Along with its answer the Bank filed a cross petition in which it charged respondent with persistent efforts to use her trust position as cotrustee to dominate and control the corporation and to obtain for herself a substantial salary as an official thereof. It recited at length alleged acts of the respondent which it claimed indicated her intent to dominate and control the affairs of the corporation, and again asserted its belief that she had neither the experience nor ability to justify such control, and that if she obtained it there would be a disastrous effect upon the business of the corporation which would in turn affect the value of the stock and therefore injure the trust estate. It further alleged that her attempts to secure domination had already split the stockholders outside of the estate into two bitterly opposed factions, and caused the creation of a voting trust among certain minority stockholders. In view of this situation the Bank suggested that the best interests of the trust estate required that it be converted to a more stable investment.
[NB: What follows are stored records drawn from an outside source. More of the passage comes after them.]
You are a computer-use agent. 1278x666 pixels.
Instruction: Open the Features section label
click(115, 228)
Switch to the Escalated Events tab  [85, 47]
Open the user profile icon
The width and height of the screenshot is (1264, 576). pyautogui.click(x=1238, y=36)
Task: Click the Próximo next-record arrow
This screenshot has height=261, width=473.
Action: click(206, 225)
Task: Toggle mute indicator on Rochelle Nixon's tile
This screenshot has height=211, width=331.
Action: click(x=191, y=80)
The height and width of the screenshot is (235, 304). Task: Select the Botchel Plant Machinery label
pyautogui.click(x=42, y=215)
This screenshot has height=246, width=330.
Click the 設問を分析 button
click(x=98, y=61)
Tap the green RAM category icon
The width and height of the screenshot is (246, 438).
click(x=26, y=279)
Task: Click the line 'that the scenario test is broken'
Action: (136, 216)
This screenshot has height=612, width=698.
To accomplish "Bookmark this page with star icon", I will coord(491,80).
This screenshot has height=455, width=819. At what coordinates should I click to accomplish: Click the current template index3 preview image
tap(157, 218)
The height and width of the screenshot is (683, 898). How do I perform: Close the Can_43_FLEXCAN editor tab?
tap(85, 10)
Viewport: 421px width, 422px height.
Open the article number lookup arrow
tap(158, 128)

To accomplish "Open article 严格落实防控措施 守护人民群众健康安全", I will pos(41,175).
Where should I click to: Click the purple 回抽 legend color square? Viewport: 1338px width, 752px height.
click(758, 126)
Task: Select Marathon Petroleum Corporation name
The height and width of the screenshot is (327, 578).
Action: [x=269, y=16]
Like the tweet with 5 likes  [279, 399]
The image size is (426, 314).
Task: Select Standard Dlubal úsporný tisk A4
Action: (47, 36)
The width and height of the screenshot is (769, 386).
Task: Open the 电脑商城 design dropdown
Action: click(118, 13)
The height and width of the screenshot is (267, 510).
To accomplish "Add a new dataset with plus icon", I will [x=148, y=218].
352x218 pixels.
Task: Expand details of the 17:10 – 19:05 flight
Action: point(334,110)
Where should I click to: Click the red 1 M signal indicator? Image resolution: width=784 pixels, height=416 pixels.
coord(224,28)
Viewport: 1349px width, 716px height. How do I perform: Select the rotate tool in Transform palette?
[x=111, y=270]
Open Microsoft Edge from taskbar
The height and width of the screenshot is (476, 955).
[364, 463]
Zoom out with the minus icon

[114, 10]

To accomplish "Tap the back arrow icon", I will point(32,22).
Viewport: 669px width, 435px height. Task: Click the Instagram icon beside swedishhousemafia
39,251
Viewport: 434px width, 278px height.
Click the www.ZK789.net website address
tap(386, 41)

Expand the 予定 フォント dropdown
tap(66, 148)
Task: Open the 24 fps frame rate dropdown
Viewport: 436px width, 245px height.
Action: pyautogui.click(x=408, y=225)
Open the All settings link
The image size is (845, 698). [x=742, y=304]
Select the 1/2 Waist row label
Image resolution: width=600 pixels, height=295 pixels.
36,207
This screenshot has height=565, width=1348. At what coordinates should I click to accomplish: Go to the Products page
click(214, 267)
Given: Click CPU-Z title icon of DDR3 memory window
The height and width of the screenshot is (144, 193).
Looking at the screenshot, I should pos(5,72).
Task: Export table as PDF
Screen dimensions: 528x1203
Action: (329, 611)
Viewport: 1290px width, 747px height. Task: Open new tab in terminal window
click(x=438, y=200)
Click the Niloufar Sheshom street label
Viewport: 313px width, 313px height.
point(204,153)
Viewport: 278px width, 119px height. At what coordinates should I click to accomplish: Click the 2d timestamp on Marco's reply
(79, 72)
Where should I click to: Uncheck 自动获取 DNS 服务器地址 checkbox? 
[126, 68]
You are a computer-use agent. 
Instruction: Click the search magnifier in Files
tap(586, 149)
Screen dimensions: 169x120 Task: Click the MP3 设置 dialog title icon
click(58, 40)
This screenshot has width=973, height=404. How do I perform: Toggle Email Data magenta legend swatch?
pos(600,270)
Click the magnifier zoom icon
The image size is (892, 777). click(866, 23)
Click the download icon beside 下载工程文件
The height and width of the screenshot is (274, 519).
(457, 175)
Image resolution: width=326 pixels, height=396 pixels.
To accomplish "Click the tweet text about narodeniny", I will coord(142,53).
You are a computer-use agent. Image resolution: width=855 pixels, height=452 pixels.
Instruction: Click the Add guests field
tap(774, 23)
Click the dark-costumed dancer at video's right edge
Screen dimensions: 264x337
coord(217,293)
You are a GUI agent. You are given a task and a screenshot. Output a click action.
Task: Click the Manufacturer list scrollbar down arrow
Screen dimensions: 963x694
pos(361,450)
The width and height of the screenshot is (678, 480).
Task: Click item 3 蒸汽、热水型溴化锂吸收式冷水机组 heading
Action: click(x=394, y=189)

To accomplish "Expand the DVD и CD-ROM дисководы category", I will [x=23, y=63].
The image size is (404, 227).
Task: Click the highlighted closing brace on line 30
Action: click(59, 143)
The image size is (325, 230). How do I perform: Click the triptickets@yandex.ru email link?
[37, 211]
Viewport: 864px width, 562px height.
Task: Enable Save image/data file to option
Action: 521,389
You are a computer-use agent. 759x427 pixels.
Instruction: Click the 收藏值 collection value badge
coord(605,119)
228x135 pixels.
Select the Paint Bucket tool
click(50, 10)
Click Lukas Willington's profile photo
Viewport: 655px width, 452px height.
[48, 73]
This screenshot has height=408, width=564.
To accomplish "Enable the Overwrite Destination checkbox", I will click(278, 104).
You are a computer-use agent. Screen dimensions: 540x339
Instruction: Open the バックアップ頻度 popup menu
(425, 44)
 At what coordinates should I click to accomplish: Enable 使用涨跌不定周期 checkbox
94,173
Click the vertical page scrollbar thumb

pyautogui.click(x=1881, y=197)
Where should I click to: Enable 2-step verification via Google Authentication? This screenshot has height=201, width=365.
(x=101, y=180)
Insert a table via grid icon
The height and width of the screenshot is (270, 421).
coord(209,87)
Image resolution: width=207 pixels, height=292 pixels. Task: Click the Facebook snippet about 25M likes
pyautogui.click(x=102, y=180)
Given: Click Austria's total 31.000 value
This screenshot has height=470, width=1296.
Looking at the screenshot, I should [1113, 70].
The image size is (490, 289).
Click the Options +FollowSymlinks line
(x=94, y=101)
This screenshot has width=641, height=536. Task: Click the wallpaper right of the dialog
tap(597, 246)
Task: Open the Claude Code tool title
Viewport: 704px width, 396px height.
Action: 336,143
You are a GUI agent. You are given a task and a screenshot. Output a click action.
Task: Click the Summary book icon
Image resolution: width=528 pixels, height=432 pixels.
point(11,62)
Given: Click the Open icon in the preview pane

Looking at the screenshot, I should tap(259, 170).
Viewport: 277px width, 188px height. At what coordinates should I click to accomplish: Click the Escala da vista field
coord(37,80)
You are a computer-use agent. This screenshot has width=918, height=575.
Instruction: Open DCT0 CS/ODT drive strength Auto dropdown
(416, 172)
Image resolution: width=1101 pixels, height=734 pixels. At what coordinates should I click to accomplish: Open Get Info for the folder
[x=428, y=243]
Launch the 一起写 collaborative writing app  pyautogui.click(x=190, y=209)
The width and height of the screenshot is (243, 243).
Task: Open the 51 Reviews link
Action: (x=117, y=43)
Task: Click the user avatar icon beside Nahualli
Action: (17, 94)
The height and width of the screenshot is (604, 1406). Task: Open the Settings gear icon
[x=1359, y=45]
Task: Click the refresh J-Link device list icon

It cited an offer of $200 a share for the stock, and recommended that the stock be sold under a procedure allowing for free competition between the opposing interests.

Respondent filed a reply to the answer and petition of the Bank, and a cross petition demanding the removal of the Bank as cotrustee. In these pleadings she denied the allegations of the Bank as to her conduct; and she charged the Bank with a failure to co-operate with her in the administration of the trust; that it had secretly conferred with and negotiated with factions adverse to the interests of the estate; that it encouraged the formation of the voting trust among minority stockholders; that a director of the Bank was one of the voting trustees thereof; and that generally it was hostile to her without justification. To this pleading the Bank filed a surreply, denying generally the charges made by respondent, and alleging in extenso its own charges against her, many of which have already been covered.

It is impractical and unnecessary in this opinion to attempt to set forth in greater detail the charges and counter charges alleged in the pleadings. They are set forth sketchily merely because the Surrogate made his decision without a hearing at which testimony was taken, and solely upon the pleadings, affidavits and the report of the special guardian. Such testimony as was taken related only to the qualifications of the special guardian. Many of the charges and counter charges are based upon alleged acts, conversations, letters, meetings and other episodes, some of which are in dispute, and from nearly all of which varying inferences as to motives are sought to be drawn. It would be fruitless to attempt to discuss them for the truth as to motives cannot be found with any semblance of accuracy from such a record.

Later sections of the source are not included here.